[Aim of the exercise] In the listing below, the lines starting with the line with "Click the refresh" and going on through the line with "Switch to the" are to be reproduced exactly, and only those.

[Task inputs]
===============

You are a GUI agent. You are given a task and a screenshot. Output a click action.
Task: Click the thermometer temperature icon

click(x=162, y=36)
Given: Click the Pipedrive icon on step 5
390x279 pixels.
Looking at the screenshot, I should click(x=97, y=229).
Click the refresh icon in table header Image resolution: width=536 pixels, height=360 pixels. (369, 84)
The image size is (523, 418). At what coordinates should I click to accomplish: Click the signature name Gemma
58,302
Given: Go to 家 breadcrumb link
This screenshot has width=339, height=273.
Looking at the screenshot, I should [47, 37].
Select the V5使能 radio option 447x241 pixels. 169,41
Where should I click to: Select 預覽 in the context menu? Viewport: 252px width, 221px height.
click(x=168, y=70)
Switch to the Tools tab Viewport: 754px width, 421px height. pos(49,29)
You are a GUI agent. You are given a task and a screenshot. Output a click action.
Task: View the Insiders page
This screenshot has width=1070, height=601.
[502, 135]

===============

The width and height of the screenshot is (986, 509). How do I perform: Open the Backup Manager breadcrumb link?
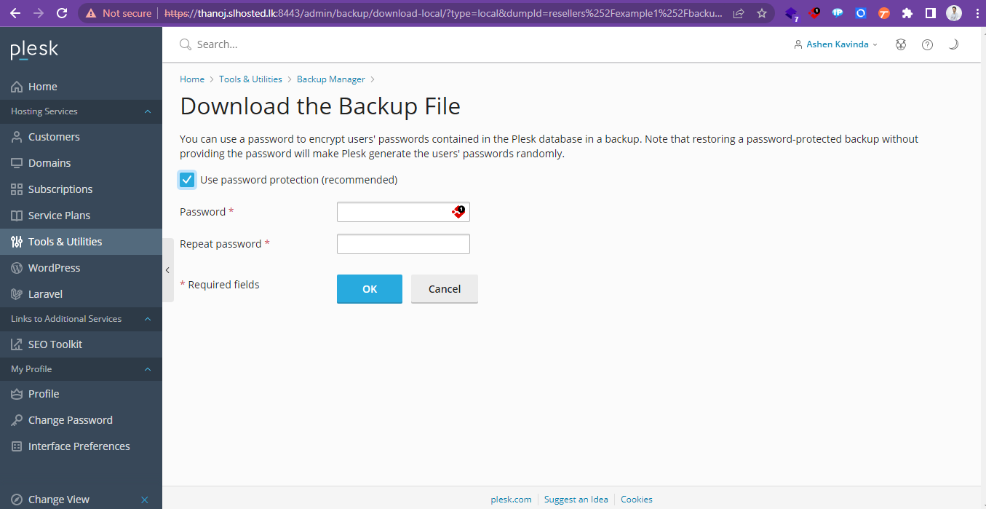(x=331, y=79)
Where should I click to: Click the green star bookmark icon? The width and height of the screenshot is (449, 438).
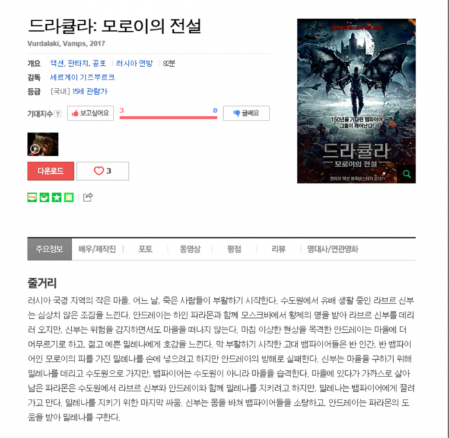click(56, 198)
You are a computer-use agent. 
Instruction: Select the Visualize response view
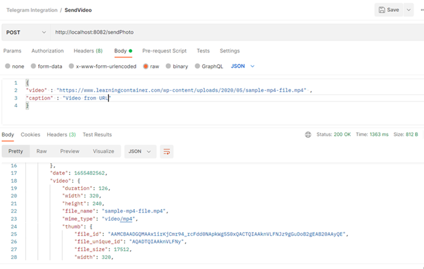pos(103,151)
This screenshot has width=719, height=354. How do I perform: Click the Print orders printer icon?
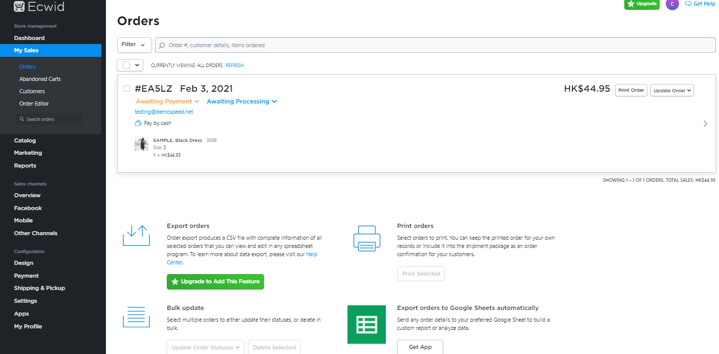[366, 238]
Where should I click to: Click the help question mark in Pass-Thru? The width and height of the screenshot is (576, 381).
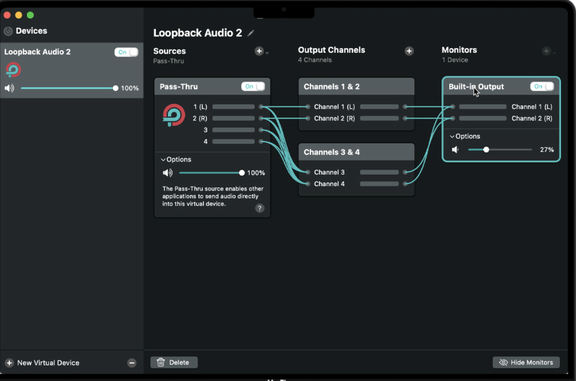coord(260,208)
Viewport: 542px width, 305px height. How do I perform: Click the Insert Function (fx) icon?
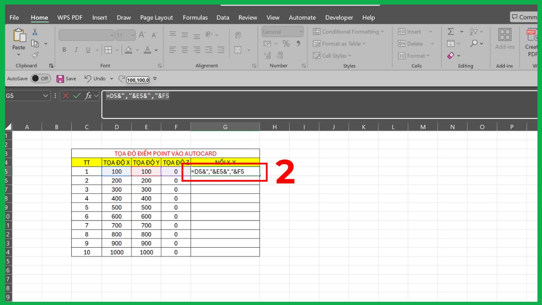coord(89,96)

===============

[Result of the exercise]
Click the refresh icon in table header Image resolution: width=536 pixels, height=360 pixels. (369, 84)
The image size is (523, 418). At what coordinates should I click to accomplish: Click the signature name Gemma
58,302
Given: Go to 家 breadcrumb link
This screenshot has width=339, height=273.
Looking at the screenshot, I should [47, 37].
Select the V5使能 radio option 447x241 pixels. 169,41
Where should I click to: Select 預覽 in the context menu? Viewport: 252px width, 221px height.
click(x=168, y=70)
Switch to the Tools tab Viewport: 754px width, 421px height. pos(49,29)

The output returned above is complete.